5. The statute (the highway damage act) upon which this action is predicated limits the liability for injury on its highways or bridges to the provisions of the act, ana proydes that:

“In all actions brought under this act it must be *306shown that such * * * city has had reasonable time and opportunity, after knowledge by or notice to such * * ■ * city that such highways, streets, bridges * * * have become unsafe, or unfit for travel, to put the same in the proper condition for use, and has not used reasonable diligence therein after such knowledge or notice.” 1 Comp. Laws § 3442 (1 Comp. Laws 1915, § 4288).

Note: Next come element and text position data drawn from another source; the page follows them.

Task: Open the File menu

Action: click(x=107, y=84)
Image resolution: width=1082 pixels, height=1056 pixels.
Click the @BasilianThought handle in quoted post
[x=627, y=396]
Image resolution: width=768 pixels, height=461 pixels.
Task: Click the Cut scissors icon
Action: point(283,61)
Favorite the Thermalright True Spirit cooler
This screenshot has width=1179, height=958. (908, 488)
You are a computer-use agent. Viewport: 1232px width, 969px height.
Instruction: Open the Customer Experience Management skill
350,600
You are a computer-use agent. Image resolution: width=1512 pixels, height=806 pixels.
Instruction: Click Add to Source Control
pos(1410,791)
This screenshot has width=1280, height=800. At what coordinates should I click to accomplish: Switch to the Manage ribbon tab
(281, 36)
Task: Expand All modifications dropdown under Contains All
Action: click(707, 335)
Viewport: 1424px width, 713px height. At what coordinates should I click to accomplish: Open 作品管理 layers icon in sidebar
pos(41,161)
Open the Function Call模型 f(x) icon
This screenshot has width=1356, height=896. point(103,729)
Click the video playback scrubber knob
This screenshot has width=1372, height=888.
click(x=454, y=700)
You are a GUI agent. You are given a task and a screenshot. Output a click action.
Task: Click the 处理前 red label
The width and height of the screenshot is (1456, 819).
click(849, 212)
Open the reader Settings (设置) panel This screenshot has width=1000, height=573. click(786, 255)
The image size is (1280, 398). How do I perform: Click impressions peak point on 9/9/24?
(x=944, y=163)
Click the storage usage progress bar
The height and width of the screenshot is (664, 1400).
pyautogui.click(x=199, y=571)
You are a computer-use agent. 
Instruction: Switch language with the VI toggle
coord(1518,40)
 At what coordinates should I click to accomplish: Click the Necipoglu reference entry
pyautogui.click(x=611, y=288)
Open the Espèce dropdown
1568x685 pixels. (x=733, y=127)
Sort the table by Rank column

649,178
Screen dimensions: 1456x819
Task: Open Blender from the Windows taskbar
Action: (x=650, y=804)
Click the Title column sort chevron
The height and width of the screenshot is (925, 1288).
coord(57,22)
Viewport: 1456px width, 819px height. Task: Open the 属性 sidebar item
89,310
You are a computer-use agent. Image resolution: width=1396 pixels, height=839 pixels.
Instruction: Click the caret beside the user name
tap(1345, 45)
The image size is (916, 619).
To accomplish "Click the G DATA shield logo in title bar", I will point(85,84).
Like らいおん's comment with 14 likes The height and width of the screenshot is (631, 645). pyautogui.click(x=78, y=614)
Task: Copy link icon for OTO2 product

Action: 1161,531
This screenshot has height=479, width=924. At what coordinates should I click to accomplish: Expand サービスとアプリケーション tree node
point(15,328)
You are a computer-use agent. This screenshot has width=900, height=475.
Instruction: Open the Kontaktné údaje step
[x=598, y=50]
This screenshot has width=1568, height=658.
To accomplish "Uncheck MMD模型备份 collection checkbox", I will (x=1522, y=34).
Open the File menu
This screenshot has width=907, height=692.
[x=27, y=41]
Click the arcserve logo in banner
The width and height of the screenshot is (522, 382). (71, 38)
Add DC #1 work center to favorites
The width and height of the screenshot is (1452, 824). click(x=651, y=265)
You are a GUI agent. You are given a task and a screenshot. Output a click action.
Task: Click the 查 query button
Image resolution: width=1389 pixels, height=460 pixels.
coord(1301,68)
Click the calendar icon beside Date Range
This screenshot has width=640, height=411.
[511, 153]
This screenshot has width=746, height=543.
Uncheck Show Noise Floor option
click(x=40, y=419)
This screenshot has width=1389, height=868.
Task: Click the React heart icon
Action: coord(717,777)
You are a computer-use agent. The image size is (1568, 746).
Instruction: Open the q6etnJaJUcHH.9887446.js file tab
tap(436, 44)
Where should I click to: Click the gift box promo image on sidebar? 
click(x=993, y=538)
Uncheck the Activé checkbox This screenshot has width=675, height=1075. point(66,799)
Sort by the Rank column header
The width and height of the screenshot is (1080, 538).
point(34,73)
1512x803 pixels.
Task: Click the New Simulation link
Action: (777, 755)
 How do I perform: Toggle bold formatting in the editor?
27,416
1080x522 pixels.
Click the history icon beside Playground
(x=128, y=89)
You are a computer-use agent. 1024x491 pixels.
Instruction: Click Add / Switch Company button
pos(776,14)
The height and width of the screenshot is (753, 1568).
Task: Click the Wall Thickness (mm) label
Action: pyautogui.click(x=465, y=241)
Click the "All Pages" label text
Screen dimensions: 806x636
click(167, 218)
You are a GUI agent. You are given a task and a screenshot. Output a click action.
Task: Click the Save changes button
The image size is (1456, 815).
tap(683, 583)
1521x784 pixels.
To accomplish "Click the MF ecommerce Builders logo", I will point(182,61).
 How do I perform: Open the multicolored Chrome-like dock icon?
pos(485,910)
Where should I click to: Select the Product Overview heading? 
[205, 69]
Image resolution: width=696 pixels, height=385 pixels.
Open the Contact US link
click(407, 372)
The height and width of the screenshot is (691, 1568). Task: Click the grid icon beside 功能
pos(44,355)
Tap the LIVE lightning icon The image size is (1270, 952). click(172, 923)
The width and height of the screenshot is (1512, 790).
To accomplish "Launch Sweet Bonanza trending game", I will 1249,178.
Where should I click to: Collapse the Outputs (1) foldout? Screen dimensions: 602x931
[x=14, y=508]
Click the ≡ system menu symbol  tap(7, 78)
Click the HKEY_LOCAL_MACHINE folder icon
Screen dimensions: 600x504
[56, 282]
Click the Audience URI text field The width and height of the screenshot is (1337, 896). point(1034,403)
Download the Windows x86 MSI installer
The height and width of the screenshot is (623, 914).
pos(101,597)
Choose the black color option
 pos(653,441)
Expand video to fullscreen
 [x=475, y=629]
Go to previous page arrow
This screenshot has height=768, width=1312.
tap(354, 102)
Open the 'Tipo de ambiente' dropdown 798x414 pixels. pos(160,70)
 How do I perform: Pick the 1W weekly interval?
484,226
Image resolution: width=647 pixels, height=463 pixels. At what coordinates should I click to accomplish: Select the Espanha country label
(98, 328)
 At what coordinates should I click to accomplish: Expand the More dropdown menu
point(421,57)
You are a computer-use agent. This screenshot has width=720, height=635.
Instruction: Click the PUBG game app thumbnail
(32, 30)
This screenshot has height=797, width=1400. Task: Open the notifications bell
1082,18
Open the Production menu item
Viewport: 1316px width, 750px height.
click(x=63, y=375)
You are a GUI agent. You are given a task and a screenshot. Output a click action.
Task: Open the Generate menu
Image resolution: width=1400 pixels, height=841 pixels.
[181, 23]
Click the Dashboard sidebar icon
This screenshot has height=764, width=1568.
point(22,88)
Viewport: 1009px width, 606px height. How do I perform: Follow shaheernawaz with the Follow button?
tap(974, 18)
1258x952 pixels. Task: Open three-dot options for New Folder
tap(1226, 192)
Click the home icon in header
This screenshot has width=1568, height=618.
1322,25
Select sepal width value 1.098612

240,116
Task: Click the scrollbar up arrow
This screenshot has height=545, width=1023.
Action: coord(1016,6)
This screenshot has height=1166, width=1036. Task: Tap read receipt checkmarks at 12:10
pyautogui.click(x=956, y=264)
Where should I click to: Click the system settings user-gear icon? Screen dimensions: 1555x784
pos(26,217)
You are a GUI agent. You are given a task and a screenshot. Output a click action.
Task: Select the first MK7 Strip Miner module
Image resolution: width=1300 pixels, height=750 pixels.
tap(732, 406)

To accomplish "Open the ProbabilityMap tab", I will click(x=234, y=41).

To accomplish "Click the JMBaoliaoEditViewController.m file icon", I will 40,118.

It was the contention of the defendant’s counsel that the accident was due to a defective mechanism, which defect had not been discovered at the time of the accident. For the purpose of showing the existence of this defect, and lack of knowledge and use of diligence by the city, he made an offer to show that the morning after the accident a defect was discovered in the mechanism of the gate which prevented its lowering when the button was turned the first time the defendant attempted to lower it after the accident; that neither the defendant nor its agents knew of any such defect before the injury, nor had any notice; and that one of the defendant’s officers, when the gate refused to work on the first subsequent trial, ordered the draw closed, and fixed the defect in the mechanism of the contact box, and on the next opening of the draw the gate worked. The claim of the plaintiff is grounded solely on negligent operation by the bridge tender. We are of the opinion that the defendant had a right to have its theory of the accident, viz., a defective mechanism of which the city had no notice, submitted to the jury, and that it was prejudicial error to exclude the testimony offered, above referred to. The defendant proved that the bridge and gates were inspected only several hours before the accident, and that they worked at 8:30 o’clock, about three hours earlier. The evidence offered and rejected, in our opinion, tended strongly to show that the accident was not due to a negligent failure of the bridge tender to turn the button for the lowering of the gate, but was due to a *307sudden defect in the mechanism of which the city did not have notice, even after an inspection which took place that day; constructive notice and knowledge being both negatived by the fact that the gate worked at 8:30 the same evening. As to the question of notice, see Randall v. Township of Southfield, 116 Mich. 501, 504 (74 N. W. 716); McEvoy v. City of Sault Ste. Marie, 136 Mich. 172, 175 (98 N. W. 1006); Walls v. City of Detroit, 171 Mich. 612 (137 N. W. 532).

We have examined the other assignments of error, and, finding them without merit, do not deem any discussion of them necessary. For the reason above stated, the judgment must be reversed, and a new trial granted, with costs to defendant.

Stone, C. J., and Bird, Moore, Steere, and Person, JJ., concurred with Kuhn, J. Ostrander and Brooke, JJ., concurred in the result.